- Genre: Racing
- Developer: List Elite Systems Eutechnyx Gotham Games Razorworks Toolbox Design Visual Impact Productions ;
- Publisher: List 2K Games Eidos Interactive Empire Interactive Feral Interactive Take-Two Interactive ;
- Platform: List Arcade Game Boy Advance Mac OS X Nintendo DS Personal computer PlayStation PlayStation 2 PlayStation Portable Wii Xbox ;
- First release: Ford Racing November 2, 2000 (PC) January 29, 2001 (PlayStation)
- Latest release: Off Road March–September 2008 (various platforms)

= Ford Racing (series) =

Video game series

Ford Racing is a racing video game series consisting of seven titles released for various platforms, including the PlayStation, PlayStation 2, Microsoft Windows (PC) and Xbox. The games in the Ford Racing series center around racing modern and vintage Ford cars and trucks through specifically designed tracks, while competing against computer-driven (and sometimes player-driven) opponents. The series began with the release of Ford Racing in 2000. The final game, titled Ford Racing Off Road, was released in 2008; the game featured the addition of vehicles from Land Rover, which was owned by Ford at the time. All titles in the series have received mixed reviews.

==Video games==
===Ford Racing (2000)===

Ford Racing was released for the Windows in November 2000, followed by a PlayStation version released in January 2001. Elite Systems developed the Windows version, while Toolbox Design developed the PlayStation version. Both versions were published by Empire Interactive. The game features 12 Ford cars from both the United States and Europe lines and 9 tracks on which to race. The game features a career mode with several different types of races and the ability to upgrade the cars with various upgrades.

On Metacritic, the PlayStation version has a score of 53, while the Windows version has a score of 51, both indicating "mixed or average reviews".

===Ford Racing 2 (2003)===

Ford Racing 2 was released on October 28, 2003 for the PlayStation 2 (PS2), followed by releases for Windows and Xbox later that year. Gotham Games and Razorworks developed the game, which was published by Empire Interactive and Take-Two Interactive. It was released for the Mac OS X in October 2004 by Feral Interactive. The sequel includes 30 Ford cars, 16 racing tracks, the ability to race head-to-head, over 30 challenges and other features.

On Metacritic, the PS2 version has a score of 51, while the Xbox version has a score of 62, both indicating "mixed or average reviews".

===Ford Racing 3 (2004)===

Ford Racing 3 was released in Europe on October 29, 2004, followed by a U.S. release the following year. The game was released for Windows, PS2, Xbox, Game Boy Advance (GBA), and Nintendo DS. Visual Impact Productions developed the GBA and DS versions, while Razorworks developed the other versions. Empire Interactive and Global Star Software published the game, which includes 55 different types of Ford vehicles and 14 different tracks.

On Metacritic, the PS2 and Xbox versions have a score of 50 and 58 respectively, each indicating "mixed or average reviews", while the DS version has a score of 49, indicating "generally unfavorable reviews".

===Ford Mustang: The Legend Lives (2005)===

Ford Mustang: The Legend Lives, featuring only Ford Mustangs, was the next game in the series.

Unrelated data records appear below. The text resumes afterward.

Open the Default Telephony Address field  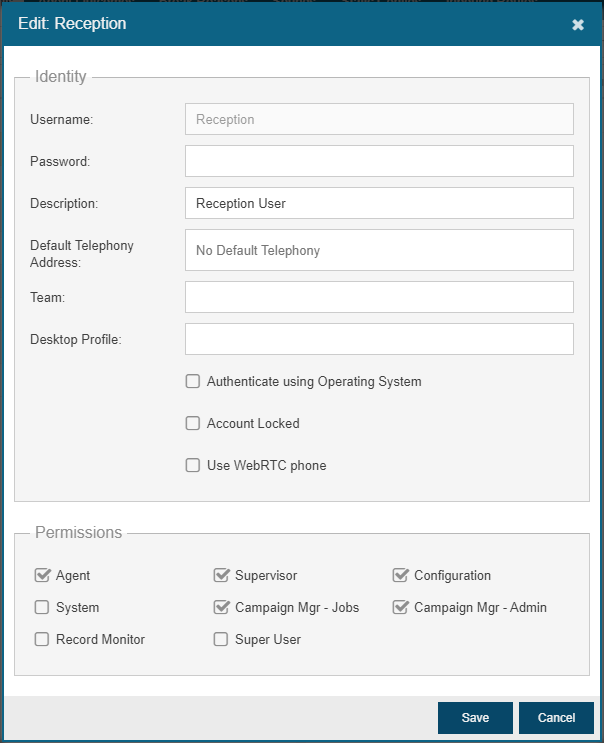pyautogui.click(x=379, y=250)
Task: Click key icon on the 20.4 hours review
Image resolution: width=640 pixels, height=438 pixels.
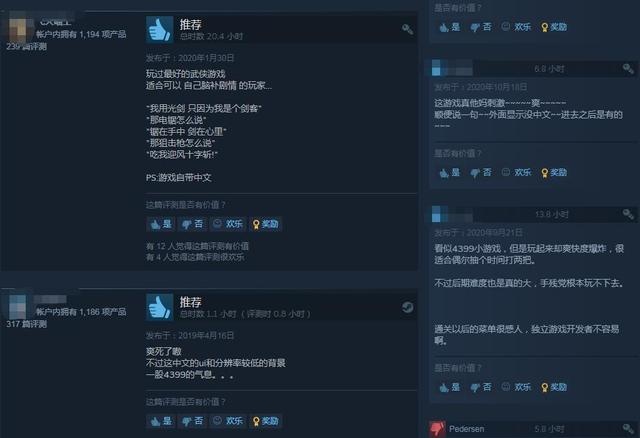Action: [407, 29]
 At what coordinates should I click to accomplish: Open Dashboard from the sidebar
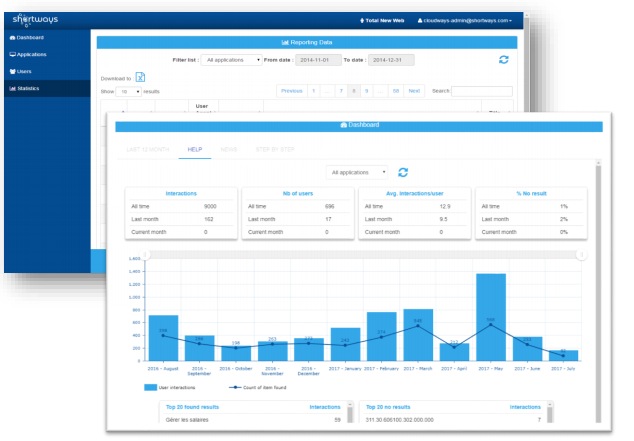(27, 38)
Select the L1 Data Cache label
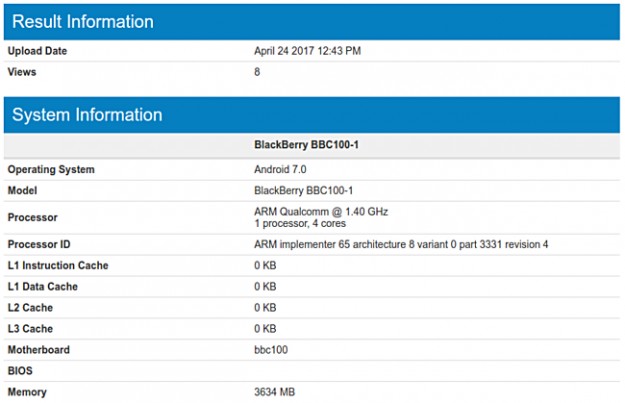 click(x=42, y=287)
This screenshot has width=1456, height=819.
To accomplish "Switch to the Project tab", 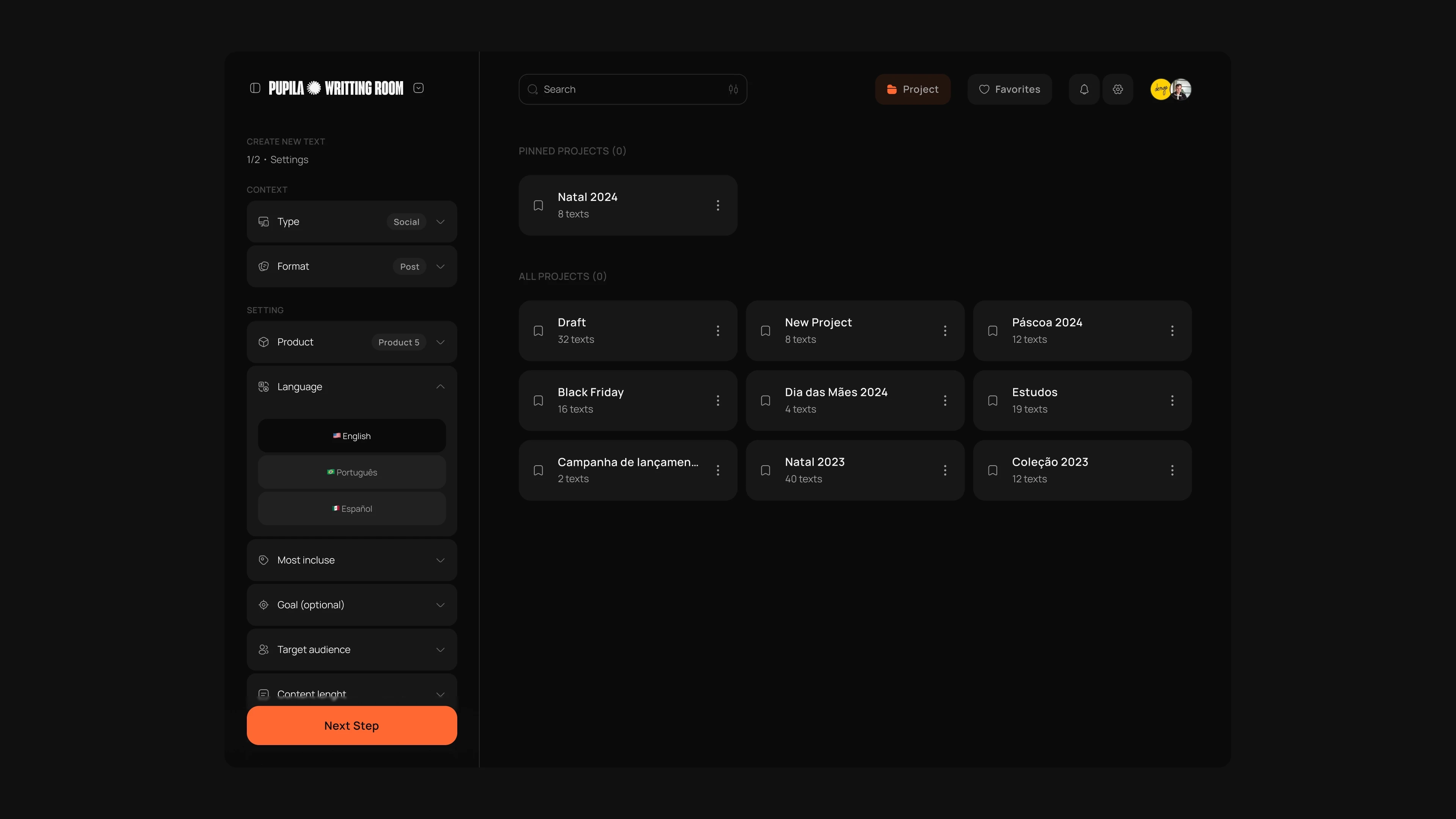I will click(912, 89).

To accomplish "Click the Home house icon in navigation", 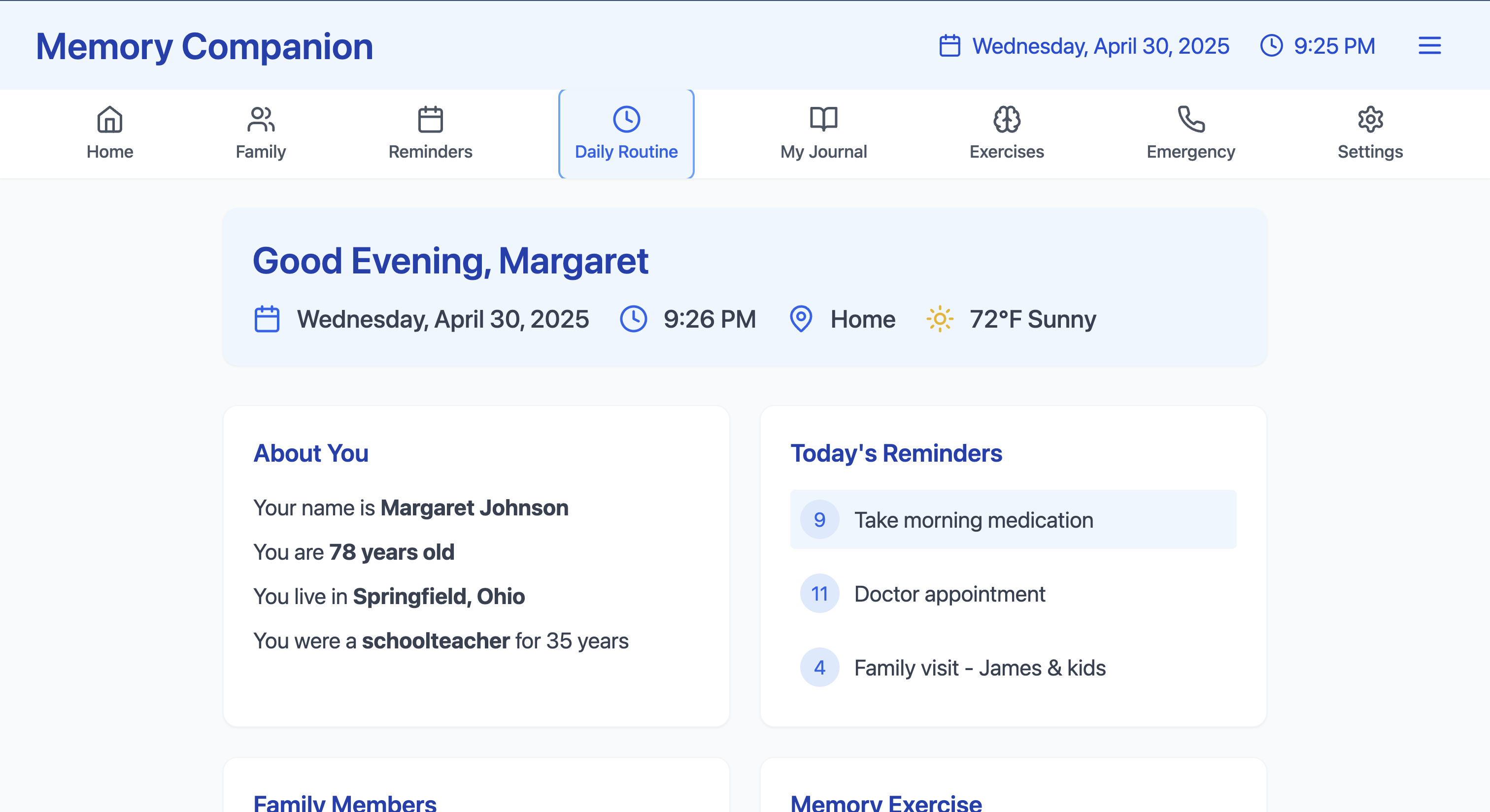I will 110,120.
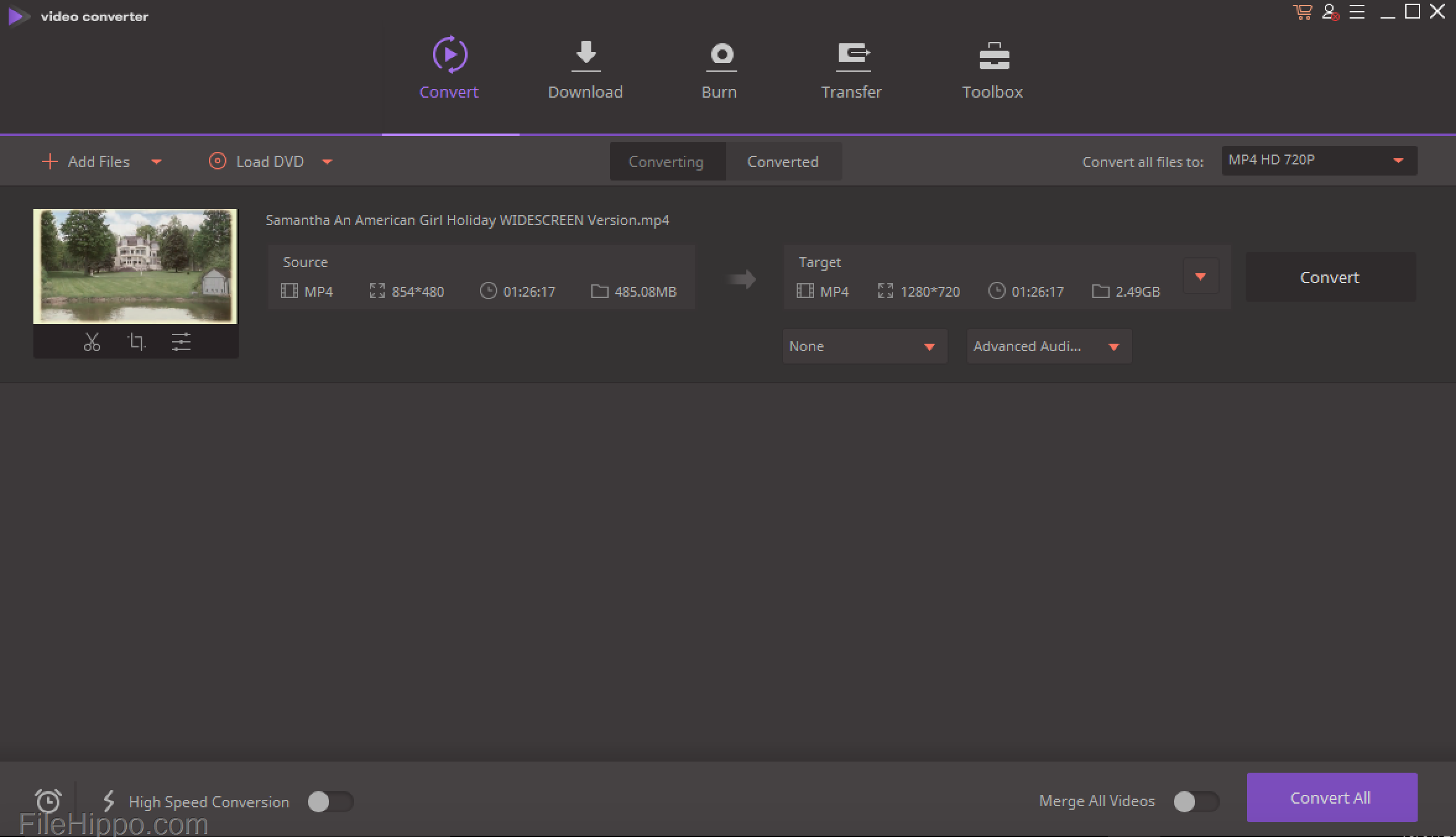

It was developed by Eutechnyx and published by 2K Games, and released for the PS2 and Xbox in April 2005. The game features 40 Mustang vehicles dating to 1964. The game features three single-player game modes, and includes 22 race tracks set in seven U.S. cities.

On Metacritic, the PS2 version has a score of 58, while the Xbox version has a score of 55, both indicating "mixed or average reviews".

===Ford Racing Full Blown (2006)===
In 2006, Empire Interactive partnered with Sega Amusements Europe to develop an arcade game based on the series, titled Ford Racing Full Blown. The game was released in Europe in March 2006.

===Ford Street Racing (2006)===

Ford Street Racing, developed by Razorworks, was released in 2006, for Windows, PS2, PlayStation Portable (PSP), and Xbox. The PSP version was published by Eidos Interactive, while the other versions were published by Empire Interactive.

===Ford Racing Off Road (2008)===

Ford Racing Off Road, released outside of the U.S. as Off Road, is the latest game in the series, released in 2008 for Windows, PS2, PSP and Wii. Off Road was developed by Razorworks and published by Empire Interactive. The game features 18 officially licensed Land Rover and Ford vehicles, 12 detailed tracks and 3 different off-road environments (Desert, Water and Ice).

According to Metacritic, the game received "generally unfavorable reviews".